OPS:油画描画シミュレータ
イラストレータ、マンガ家による試作

展覧会に際して制作を依頼し、開発メンバーが直接ソフトウエアの解説をしながら試作し、記録した。3名ともに油画を描いた経験があり、普段からペンタブレットで作業をしている。異口同音に「このソフトウエアは既存のソフトウエアと違い、飽きない」という感想が得られた。
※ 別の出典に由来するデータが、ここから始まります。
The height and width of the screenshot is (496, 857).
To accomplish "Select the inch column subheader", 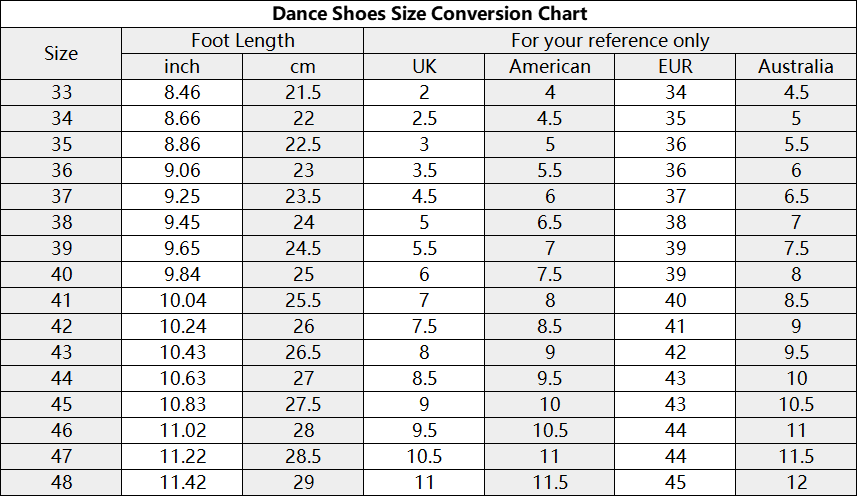I will click(182, 67).
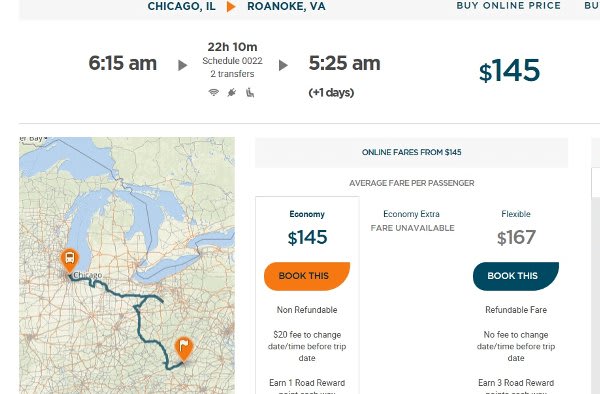Click the Schedule 0022 label
The image size is (600, 394).
(x=232, y=61)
これは、物理シミュレーションによって得られる複雑な表情や、偶発性を利用しながらの制作が刺激的だったことに起因する。ただし、運筆に関しては思い通りにいかないことがあり、筆の大きさを小さくすることで対応した。

寺田克也/イラストレータ・漫画家
偶発性を探りながら、長時間かけて制作。パレットを利用して、絵具を混ぜて色を調整することが多かった。また、画面上で絵具を混ぜ合わせ、グラデーションや色合いの調整も行っていた。色の混ざり方の複雑さに興味を持つものの、もっと慣れなければ思い通りに描けないとのコメントもあった。ディテールを描き込むのに時間をかけた。
タナカカツキ/マンガ家、映像作家
普段描いているキャラクター(トン子ちゃん)を描いてもらった。そのなかで、絵具の物性や、現実では難しい高い彩度の絵具を利用した。現実との違いを考慮して、絵具のコストがかからないのだから大量に盛り上げることができてもいいのではとの感想が得られた。
白根ゆたんぽ/イラストレータ
新しい画材を使う際に球体を描いて画材の癖を見極めている。キャンバスの準備をしなくてもすぐに次の絵を描きだせるので、短時間で3枚の試作を描いてもらう。主に、絵具の盛り上げを強調した絵を描いた。